Page text →
--------------------------------

Queen's University

How much tuition is too much?

Queen’s student writers argue the case for and the case against the tuition fee hike protests that disrupted the academic year at Quebec universities and touched off a heated national debate about access to post-secondary education and spiraling student debt levels.

A fine and just cause

By Holly Tousignant, Artsci’12

On May 30, The Globe and Mail website ran its weekly slideshow of celebrity photos. As usual, the photos were accompanied by witty, sarcastic comments from the newspaper’s “Caption Person.”

This was not your typical celebrity photo slideshow, though. Interspersed with the usual pictures of such movie stars as Nicole Kidman and Johnny Depp were photos of Quebec’s students protesting against tuition increases.

The juxtaposition was striking, and the captions were particularly apt. Beside the first photo of flag-waving protesters marching through Quebec’s streets, the caption read: “You didn’t come here to look at a bunch of self-centred, entitled people who don’t know the value of a dollar and obviously crave attention. I don’t know what I was thinking. You have no time for those kinds of people.”

The irony, of course, is that anyone reading the caption had come to the website to see exactly that: self-centred, entitled, attention-craving people.

The Globe and Mail’s editorial-in-disguise sneakily identified the hypocrisy that seems to surround much of the criticism of the Quebec student movement. One of the movement’s most notable critics, for example, has been millionaire race-car driver Jacques Villeneuve.

Monaco-raised, Villeneuve attended boarding school as a child. According to a Montreal Gazette article I read, he says that unlike the student protesters, he “was raised to believe in hard work, and not imagine money will fall from the sky.”

By slamming the student protesters, Villeneuve joined the ranks of those journalists and thinkers who miss the irony of labelling as “entitled” a group of people who are less privileged than they themselves.

"Entitled” to what, exactly? An affordable education? A life without debilitating debt?

Veteran Toronto Star columnist Rick Salutin has written that the word “entitlements” has replaced the word “rights” in discussions.

--------------------------------

Source material →
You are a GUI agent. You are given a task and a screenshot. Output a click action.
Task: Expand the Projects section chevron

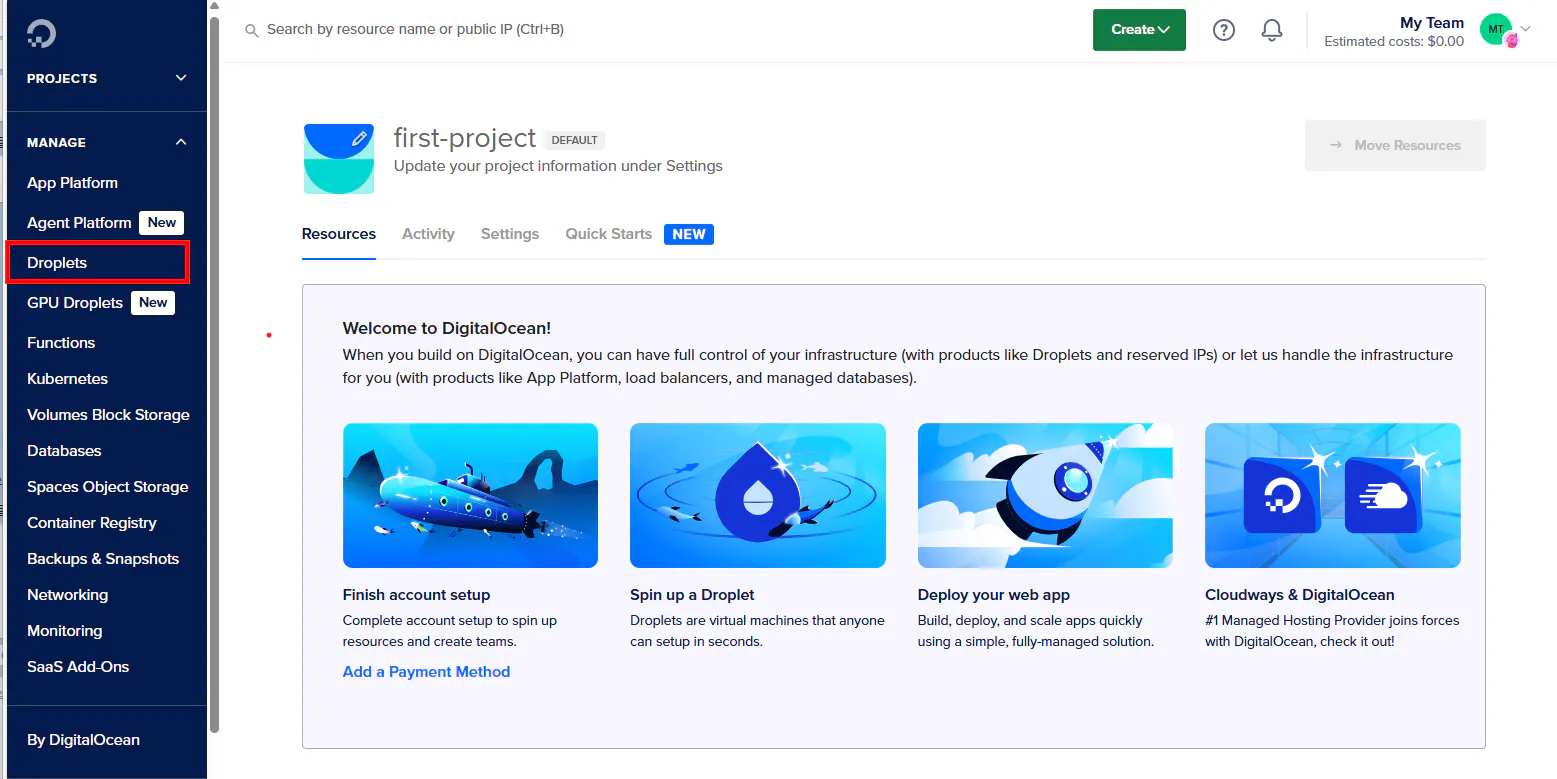(180, 78)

--------------------------------

Jobs →
1 > Answer these questions from the article on Quebec's tuition protests, one line each:
(a) On what date did The Globe and Mail run the slideshow described?
(b) Where was Jacques Villeneuve raised?
(c) According to Rick Salutin, which word has replaced "rights" in discussions?
2 > Summarize the article on Quebec's tuition protests in two sentences.
3 > Decide whether each statement agrees with the article on Quebec's tuition protests, answering yes or no and quoting the words that settle it:
(a) The slideshow contained only photos of protesters.
(b) Villeneuve attended boarding school as a child.
(c) Rick Salutin is a columnist for The Globe and Mail.

Task-by-task results →
1 >
(a) May 30
(b) Monaco
(c) "entitlements"

2 > On May 30, The Globe and Mail mixed photos of Quebec students protesting tuition increases into its weekly celebrity slideshow, with a sarcastic caption that pointed to the hypocrisy behind much of the criticism of the student movement. The piece argues that critics such as millionaire race-car driver Jacques Villeneuve miss the irony of calling the protesters "entitled" when the students are less privileged than the critics themselves.

3 >
(a) No: "Interspersed with the usual pictures of such movie stars as Nicole Kidman and Johnny Depp were photos of Quebec’s students protesting against tuition increases."
(b) Yes: "Monaco-raised, Villeneuve attended boarding school as a child."
(c) No: "Veteran Toronto Star columnist Rick Salutin"